La médiocrité profonde et sinistre du débat
public, l'incurie gouvernementale en face des
« vrais problèmes », les menaces sérieuses de
désordre politique, voire d'anarchie autour du
dossier bruxellois, devraient inciter nos
responsables à ouvrir enfin les yeux. Le
fédéralisme belge est un échec historique. Il
faut négocier le plus rapidement possible un
divorce civilisé, à l'amiable, avec les
garanties internationales nécessaires. En
prenant la tangente, M. Van Rompuy aura
involontairement démontré que sa présence
intérimaire à la tête du gouvernement belge
n'avait rien résolu, ni rien apaisé. M. Van
Rompuy s'était tout simplement assis sur la
chaudière en ébullition et, de toute manière, sa
« procrastination » systématique, cet art
consommé de remettre à plus tard la solution aux
problèmes, aurait bientôt fait long feu...
Certains
journalistes européens ont voulu croire ou faire
croire que la promotion de Van Rompuy
s'expliquait par son génie politique : il aurait
réussi à « pacifier les Belges » ! Ce qu'on
entend et ce qu'on lit ici, et notamment dans la
presse flamande, démontre à satiété que les
explosifs sont plus que jamais présents sous la
table, au cœur même du dispositif. Le départ de
M. Van Rompuy s'apparente de toute évidence à
une retraite habile, pour ne pas dire à une
fuite, ce qui lui évitera une fin de règne
ministériel qui eût été peu glorieuse. Les
Belgicistes lucides expriment, ces jours-ci, une
inquiétude fondée : le retour de « Calamity
Leterme » prépare des lendemains qui ne
chanteront pas pour le régime. En vérité, que
Van Rompuy s'en aille ou soit resté en place au
16 rue de la Loi, le chaudron belge aurait , en
tout état de cause, recommencé à bouillonner.
Les récentes
péripéties gouvernementales ont mis en lumière
la domination flamande sur la politique belge.

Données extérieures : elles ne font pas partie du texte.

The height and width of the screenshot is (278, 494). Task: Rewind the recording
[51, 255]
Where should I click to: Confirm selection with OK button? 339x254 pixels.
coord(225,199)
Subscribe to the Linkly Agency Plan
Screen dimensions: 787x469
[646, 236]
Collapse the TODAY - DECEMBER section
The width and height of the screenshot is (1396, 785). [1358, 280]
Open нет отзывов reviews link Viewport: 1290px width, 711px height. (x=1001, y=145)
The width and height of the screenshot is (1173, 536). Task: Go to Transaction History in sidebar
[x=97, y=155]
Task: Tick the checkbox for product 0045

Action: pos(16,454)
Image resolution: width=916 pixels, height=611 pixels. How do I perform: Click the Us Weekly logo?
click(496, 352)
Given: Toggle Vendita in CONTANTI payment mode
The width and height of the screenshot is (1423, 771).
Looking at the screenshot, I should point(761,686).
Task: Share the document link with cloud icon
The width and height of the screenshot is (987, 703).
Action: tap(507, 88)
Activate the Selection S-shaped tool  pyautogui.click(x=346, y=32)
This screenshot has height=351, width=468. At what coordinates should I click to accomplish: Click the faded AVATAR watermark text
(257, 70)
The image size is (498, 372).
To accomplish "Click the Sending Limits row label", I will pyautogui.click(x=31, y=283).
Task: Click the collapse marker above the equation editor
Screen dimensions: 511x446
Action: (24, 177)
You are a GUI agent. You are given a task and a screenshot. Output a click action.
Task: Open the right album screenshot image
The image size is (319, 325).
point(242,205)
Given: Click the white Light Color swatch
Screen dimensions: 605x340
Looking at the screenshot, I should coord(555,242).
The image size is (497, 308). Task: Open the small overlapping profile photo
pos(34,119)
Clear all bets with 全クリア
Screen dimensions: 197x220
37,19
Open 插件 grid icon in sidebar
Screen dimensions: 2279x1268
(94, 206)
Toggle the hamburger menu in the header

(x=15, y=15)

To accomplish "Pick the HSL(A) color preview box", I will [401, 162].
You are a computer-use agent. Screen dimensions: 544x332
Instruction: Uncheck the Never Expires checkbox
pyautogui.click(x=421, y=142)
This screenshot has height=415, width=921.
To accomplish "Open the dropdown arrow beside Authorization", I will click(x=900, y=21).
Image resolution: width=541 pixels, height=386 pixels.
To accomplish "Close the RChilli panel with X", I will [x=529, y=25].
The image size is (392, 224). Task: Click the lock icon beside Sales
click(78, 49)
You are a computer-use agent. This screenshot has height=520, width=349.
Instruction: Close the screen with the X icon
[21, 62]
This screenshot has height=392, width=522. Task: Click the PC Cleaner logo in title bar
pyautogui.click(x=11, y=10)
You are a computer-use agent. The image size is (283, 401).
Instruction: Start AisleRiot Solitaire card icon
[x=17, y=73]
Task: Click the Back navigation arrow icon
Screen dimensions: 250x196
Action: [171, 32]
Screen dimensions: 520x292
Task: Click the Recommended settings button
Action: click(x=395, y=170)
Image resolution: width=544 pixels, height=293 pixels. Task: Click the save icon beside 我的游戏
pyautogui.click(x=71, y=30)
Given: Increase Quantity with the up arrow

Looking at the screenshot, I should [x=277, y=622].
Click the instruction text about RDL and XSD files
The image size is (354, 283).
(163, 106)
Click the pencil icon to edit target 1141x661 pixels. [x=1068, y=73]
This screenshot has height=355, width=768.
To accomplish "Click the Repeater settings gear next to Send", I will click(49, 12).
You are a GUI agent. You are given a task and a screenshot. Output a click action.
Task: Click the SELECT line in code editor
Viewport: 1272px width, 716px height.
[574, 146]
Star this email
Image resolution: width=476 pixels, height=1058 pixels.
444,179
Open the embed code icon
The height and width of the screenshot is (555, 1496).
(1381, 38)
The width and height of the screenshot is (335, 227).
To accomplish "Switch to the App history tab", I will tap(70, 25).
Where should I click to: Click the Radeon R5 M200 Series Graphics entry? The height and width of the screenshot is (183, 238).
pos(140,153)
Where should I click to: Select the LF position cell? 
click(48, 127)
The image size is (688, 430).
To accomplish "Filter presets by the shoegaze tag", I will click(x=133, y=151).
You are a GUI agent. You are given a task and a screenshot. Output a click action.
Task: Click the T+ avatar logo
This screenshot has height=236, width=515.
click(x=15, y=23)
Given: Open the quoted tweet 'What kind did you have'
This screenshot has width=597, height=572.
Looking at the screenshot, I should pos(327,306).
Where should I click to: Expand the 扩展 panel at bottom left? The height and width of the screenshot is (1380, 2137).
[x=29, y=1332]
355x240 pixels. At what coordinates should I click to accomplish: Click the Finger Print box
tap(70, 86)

C'est la Flandre, et le CD&V, en particulier,
qui dictent les grands choix. Refus confirmé de
céder la fonction de Premier ministre à un
Wallon, dédoublement de la fonction de chef de
la majorité avec la rentrée en scène du « faux
sage » mais très flamingant Jean-Luc Dehaene
comme animateur des conversations
communautaires, confiscation des fonctions
internationales et de l'image internationale de
la Belgique par la Flandre. Le vieux CVP reprend
du poil de la bête, sauf qu'il ne pèse plus que
25% de l'électorat flamand.
Ce qui signifie
qu'avec un quart de la représentation flamande,
le CD&V s'exprime et agit au nom de 15%
seulement des habitants de l'Etat-Belgique.
C'est peu, très peu, mais suffisant pour mettre
à genoux les partis francophones officiels. On
voit ceux-ci remercier une Flandre qui
cannibalise l'Etat belge !
L'extraordinaire faiblesse des Wallons (je veux
dire des présidents des partis de gouvernement)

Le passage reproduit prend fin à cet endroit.